(DOCUMENT PASSAGE begins)
Canada’s office market has marked a full year of recovery following disruptions caused by the COVID-19 pandemic, according to a recent report from CBRE. The vacancy rate for office spaces across the country declined to 17.1 percent in the second quarter of 2026, down from 18.7 percent a year earlier, signaling a gradual but sustained rebound.

Marc Meehan, managing director of research at CBRE Canada, noted that the recovery began in earnest approximately 12 to 18 months ago and is now supported by tangible data. For the first time since the onset of the pandemic six years ago, the market has recorded four consecutive quarters of positive net absorption at the national level.

Net absorption, which measures the amount of office space occupied by tenants compared to the amount vacated, was positive in seven out of 11 major Canadian markets during the second quarter. Nationally, overall net absorption reached 1.2 million square feet. Toronto, Calgary, and Montreal led the gains, each absorbing more than 300,000 square feet of office space during this period.

The resurgence in office occupancy has been partly driven by employers increasingly requiring employees to return to office settings. Last summer, several of Canada’s largest companies, including major banks, announced shifts toward implementing four-day in-office workweeks. Additionally, government institutions at municipal, provincial, and federal levels have taken steps to increase the number of in-office days for their staff.

Looking ahead, CBRE projects the office market recovery will continue through to 2030, suggesting a long-term realignment of office space demand as workplace patterns evolve post-pandemic.
(DOCUMENT PASSAGE ends)
§ ASSIGNMENT 1: Reproduce word for word the stretch of the Canadian office market article from "Net absorption, which" through "for their staff.".
§ ASSIGNMENT 2: Translate this sentence from the Canadian office market article into Spanish: "Nationally, overall net absorption reached 1.2 million square feet."
(RAW DATA begins)
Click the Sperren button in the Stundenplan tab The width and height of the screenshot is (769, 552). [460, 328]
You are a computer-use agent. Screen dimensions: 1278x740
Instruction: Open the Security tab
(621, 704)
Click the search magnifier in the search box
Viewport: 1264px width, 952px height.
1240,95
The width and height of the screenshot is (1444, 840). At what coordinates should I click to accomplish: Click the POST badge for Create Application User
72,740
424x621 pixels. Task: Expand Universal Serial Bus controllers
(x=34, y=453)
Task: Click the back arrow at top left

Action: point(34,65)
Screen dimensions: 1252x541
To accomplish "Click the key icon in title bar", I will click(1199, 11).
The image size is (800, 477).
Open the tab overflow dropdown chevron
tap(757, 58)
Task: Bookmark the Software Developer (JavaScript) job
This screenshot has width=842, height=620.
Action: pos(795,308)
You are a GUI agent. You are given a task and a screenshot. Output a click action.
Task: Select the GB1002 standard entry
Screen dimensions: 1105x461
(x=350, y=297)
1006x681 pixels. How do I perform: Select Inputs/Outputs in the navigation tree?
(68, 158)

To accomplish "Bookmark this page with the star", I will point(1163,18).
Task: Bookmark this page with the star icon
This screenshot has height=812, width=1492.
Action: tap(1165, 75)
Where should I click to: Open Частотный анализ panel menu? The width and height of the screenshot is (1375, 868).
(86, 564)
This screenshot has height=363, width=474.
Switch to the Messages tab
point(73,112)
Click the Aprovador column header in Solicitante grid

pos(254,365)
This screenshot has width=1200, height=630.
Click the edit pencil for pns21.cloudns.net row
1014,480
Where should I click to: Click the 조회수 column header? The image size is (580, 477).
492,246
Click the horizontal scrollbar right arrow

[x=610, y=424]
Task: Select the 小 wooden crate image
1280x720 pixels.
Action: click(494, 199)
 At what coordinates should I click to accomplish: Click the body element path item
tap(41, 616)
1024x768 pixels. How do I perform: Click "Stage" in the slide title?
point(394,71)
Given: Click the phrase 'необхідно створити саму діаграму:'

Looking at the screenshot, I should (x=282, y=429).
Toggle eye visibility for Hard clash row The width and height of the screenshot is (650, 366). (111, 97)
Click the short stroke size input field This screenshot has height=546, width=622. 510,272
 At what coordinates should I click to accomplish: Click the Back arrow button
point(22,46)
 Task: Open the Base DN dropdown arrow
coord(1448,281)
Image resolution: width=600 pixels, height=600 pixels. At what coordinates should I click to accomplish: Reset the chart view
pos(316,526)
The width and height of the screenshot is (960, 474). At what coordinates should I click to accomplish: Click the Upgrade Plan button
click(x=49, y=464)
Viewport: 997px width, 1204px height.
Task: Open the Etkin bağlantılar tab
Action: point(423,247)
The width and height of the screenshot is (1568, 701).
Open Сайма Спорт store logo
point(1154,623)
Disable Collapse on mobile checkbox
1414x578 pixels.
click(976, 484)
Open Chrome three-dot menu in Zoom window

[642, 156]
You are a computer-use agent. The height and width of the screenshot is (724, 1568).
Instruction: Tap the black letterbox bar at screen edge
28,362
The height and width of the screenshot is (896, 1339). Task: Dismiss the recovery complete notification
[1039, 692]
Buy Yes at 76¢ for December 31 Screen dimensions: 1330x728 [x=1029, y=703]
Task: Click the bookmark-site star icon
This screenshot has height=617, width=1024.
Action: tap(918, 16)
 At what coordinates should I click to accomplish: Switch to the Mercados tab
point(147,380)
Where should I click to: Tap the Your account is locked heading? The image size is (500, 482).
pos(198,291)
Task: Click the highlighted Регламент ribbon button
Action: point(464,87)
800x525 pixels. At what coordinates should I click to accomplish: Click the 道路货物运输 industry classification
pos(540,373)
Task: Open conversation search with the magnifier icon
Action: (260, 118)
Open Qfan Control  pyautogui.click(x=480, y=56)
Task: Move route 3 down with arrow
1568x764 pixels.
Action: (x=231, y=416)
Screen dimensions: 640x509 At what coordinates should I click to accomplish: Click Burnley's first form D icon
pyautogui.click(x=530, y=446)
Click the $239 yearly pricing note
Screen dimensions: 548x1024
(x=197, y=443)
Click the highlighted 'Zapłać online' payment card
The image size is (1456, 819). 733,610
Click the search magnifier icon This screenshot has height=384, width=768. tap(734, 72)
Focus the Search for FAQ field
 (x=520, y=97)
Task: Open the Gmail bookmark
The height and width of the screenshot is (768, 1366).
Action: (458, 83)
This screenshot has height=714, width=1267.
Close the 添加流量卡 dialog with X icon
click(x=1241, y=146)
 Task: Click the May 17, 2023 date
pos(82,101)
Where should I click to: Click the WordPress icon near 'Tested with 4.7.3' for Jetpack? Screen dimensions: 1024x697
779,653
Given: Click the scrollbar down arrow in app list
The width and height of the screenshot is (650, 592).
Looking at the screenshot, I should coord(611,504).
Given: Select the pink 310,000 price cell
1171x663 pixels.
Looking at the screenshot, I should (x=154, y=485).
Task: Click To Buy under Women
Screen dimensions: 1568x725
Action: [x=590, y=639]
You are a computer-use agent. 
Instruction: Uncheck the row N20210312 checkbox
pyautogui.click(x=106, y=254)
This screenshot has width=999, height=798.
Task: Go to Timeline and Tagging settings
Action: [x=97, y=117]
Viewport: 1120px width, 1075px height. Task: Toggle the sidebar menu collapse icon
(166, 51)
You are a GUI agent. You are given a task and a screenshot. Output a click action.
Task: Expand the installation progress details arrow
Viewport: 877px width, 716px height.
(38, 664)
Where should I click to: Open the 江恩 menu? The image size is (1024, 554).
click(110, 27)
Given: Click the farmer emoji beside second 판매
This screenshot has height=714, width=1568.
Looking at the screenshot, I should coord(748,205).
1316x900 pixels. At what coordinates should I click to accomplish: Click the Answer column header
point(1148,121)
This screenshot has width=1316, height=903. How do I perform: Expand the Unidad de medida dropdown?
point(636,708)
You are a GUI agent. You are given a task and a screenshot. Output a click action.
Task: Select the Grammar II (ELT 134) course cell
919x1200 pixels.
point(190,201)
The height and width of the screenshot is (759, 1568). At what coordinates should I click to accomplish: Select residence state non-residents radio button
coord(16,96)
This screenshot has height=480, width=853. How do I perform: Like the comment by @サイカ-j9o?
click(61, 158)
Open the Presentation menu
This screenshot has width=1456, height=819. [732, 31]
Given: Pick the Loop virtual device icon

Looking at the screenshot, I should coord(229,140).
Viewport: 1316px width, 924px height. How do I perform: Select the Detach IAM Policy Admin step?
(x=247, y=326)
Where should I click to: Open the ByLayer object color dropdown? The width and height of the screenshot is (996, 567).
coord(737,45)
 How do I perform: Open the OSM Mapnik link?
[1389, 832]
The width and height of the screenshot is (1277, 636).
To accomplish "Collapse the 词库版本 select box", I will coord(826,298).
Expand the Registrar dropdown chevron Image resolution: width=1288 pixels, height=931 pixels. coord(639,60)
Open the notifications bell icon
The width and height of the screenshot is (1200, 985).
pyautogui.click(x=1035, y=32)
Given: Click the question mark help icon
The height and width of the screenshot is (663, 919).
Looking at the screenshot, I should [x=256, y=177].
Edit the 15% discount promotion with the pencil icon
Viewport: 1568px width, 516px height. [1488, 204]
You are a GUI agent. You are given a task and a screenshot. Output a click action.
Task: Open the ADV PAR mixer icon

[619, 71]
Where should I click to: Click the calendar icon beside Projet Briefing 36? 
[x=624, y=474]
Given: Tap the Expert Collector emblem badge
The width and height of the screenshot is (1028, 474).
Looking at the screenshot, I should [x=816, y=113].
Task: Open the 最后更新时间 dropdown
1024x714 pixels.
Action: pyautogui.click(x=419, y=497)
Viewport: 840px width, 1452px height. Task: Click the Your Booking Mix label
(RAW DATA ends)
§ REPLY 1:
Net absorption, which measures the amount of office space occupied by tenants compared to the amount vacated, was positive in seven out of 11 major Canadian markets during the second quarter. Nationally, overall net absorption reached 1.2 million square feet. Toronto, Calgary, and Montreal led the gains, each absorbing more than 300,000 square feet of office space during this period.

The resurgence in office occupancy has been partly driven by employers increasingly requiring employees to return to office settings. Last summer, several of Canada’s largest companies, including major banks, announced shifts toward implementing four-day in-office workweeks. Additionally, government institutions at municipal, provincial, and federal levels have taken steps to increase the number of in-office days for their staff.

§ REPLY 2: A nivel nacional, la absorción neta total alcanzó 1,2 millones de pies cuadrados.